They’ve added a half-credit of "personal finance," which will be integrated into our current civics classes. However, only about half of our freshman take civics, so there will have to be a semester PF class paired with the semester government requirement.
They’ve also added a second semester of required PE, but they do allow local boards to specify through policy that team athletics, band, cheerleading, or school-sponsored intramurals can count for the extra PE credit. The sticky thing is, it has to be taken after the Wellness B class (our current PE requirement), and many students take Wellness B their senior year.
ALL students will be required to take (and pass) two years of foreign language. Rare exceptions are allowed, but only if the parents and student sign a waiver stating that there is no possibility of the student attending college, upon which an additional six CTE (career and technical education) credits are required. That would rule out the possibility of band, orchestra, or other electives.
One of the more nonsensical requirements is that three electives must be in an "area of focus," i.e., fine arts, math and science, or CTE. What this means is that Delta cannot, as Alpha did, divide her electives between orchestra and extra science classes.

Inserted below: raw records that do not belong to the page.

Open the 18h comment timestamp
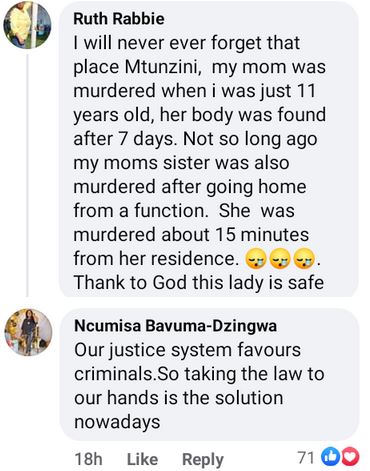This screenshot has height=471, width=370. 88,459
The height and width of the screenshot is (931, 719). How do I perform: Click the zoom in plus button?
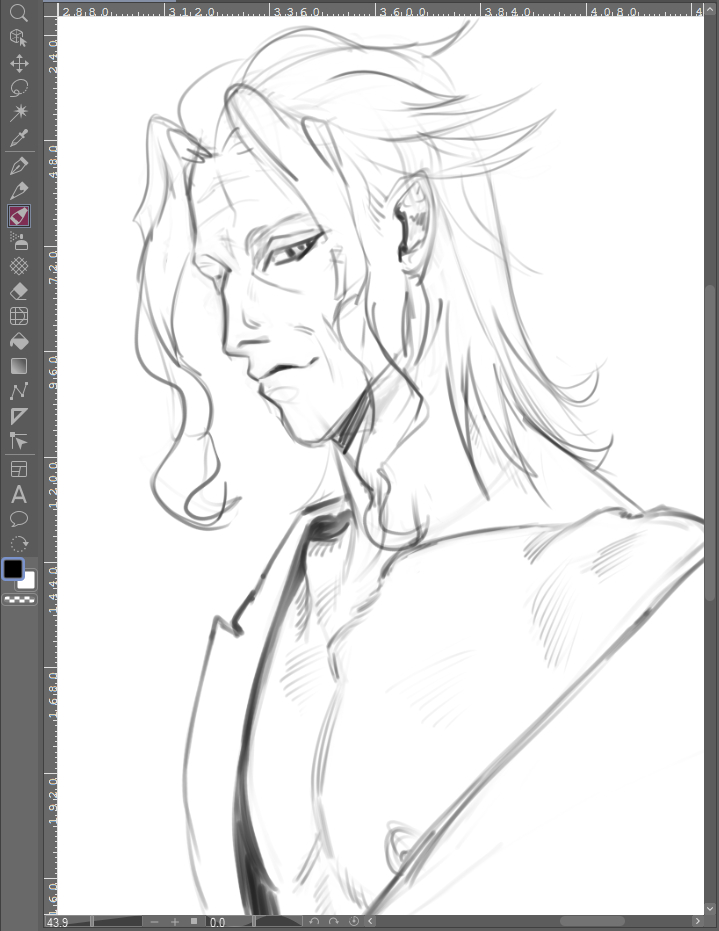click(174, 922)

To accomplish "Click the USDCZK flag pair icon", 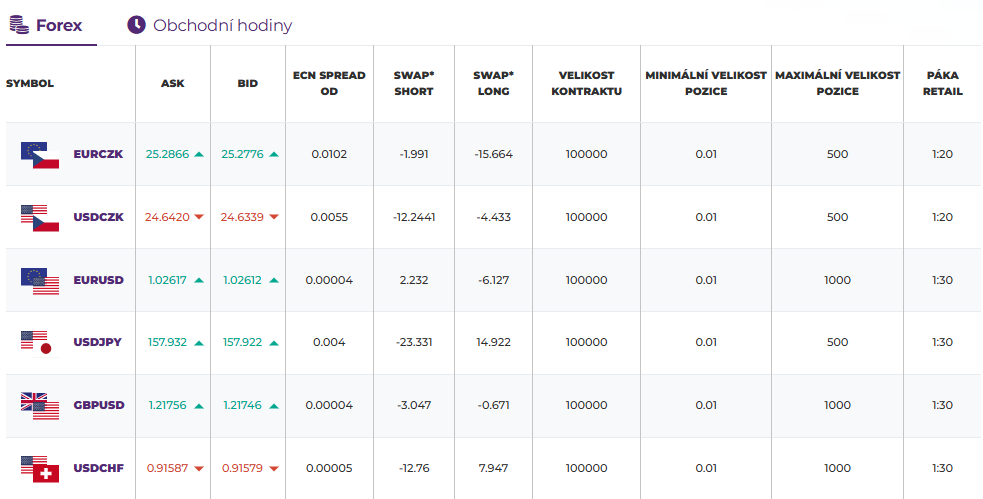I will click(40, 217).
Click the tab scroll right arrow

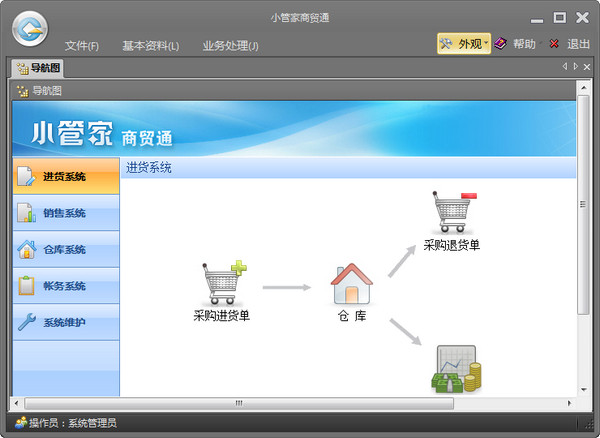click(x=575, y=67)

The bottom line is, today’s high school students have many fewer options than their parents did, and next year’s freshmen will have still fewer options than their older siblings did. There is no room for experimentation — they’re essentially picking a "major" for high school. Unlike college, there is no room for changing majors.
At 14, a student must choose a path for the rest of her life.
I understand the need for higher standards. But i also understand that you cannot keep adding, unless you take something away, for there are only so many hours in the day.
The school board’s challenge will be to find as many alternatives as can be provided — to let participation in athletis count for that second semester of PE, to be more generous in allowing students to get high school credit for online courses (even online college courses), and to work with students and parents to meet these new requirements without putting our kids in a virtual academic prison.
What were they thinking in Nashville when they passed this stuff?